* WORK REQUIRED: With the pictures left out, transcribe exactly the lines from the one with "1457x662 pixels." through the end of the data.

* MATERIAL FOR THIS EXERCISE:
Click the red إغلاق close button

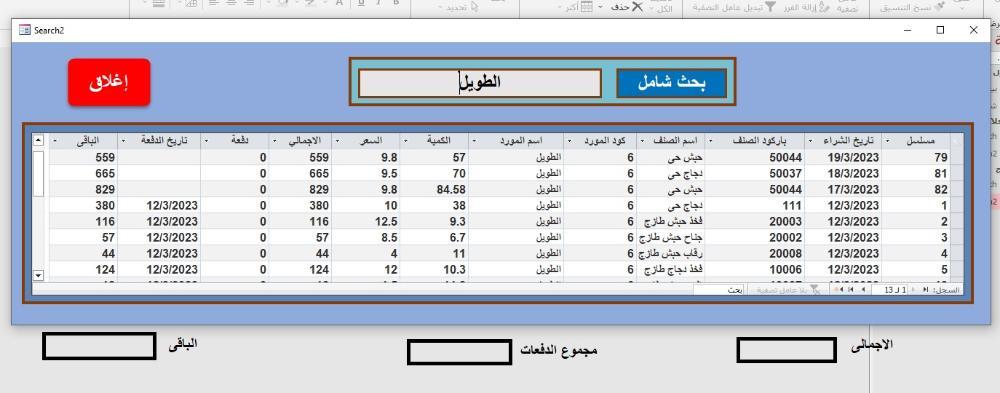[109, 82]
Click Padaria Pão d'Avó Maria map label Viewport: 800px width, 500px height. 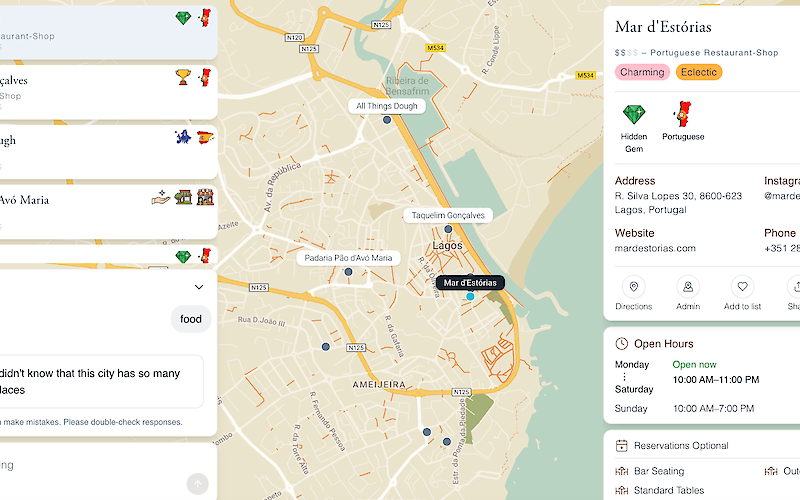347,258
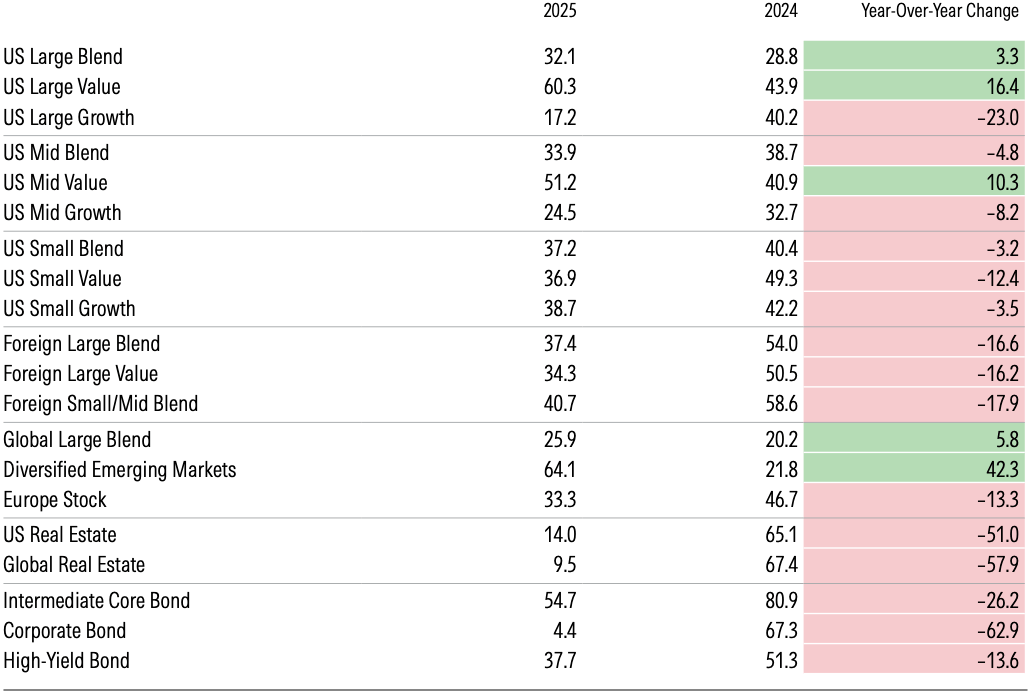Screen dimensions: 1030x695
Task: Click the 2024 value 80.9
Action: click(x=781, y=601)
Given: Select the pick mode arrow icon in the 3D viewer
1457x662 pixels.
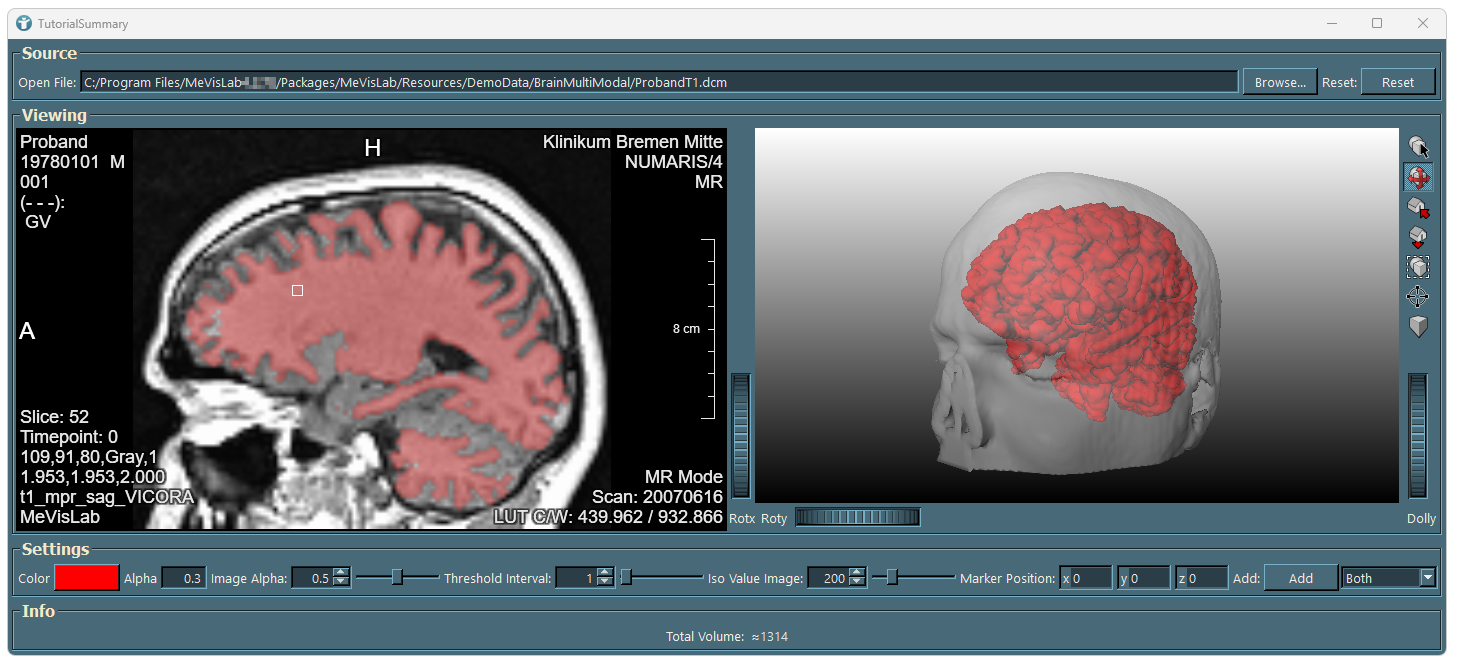Looking at the screenshot, I should coord(1417,147).
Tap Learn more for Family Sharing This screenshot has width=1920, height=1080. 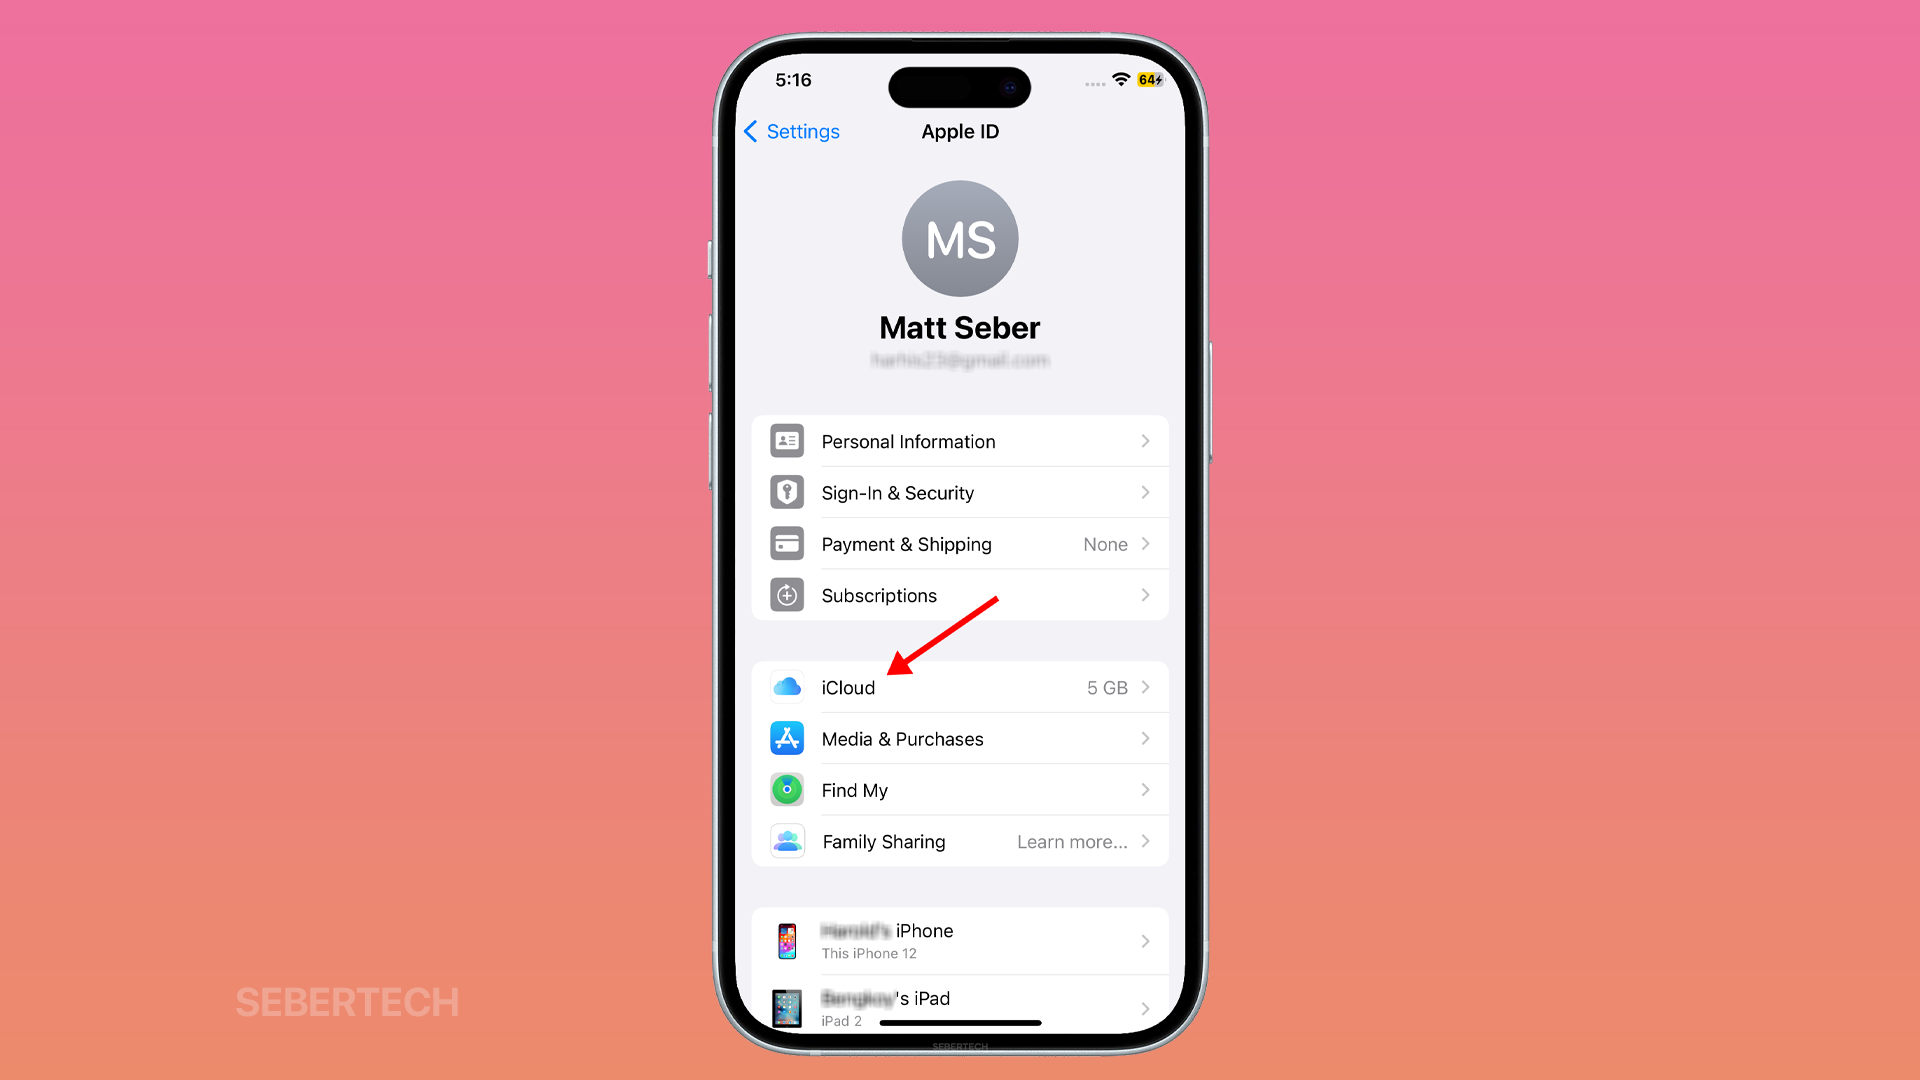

* RESPONSE TO THE EXERCISE:
1457x662 pixels.
Looking at the screenshot, I should coord(1417,147).
Tap Learn more for Family Sharing This screenshot has width=1920, height=1080. 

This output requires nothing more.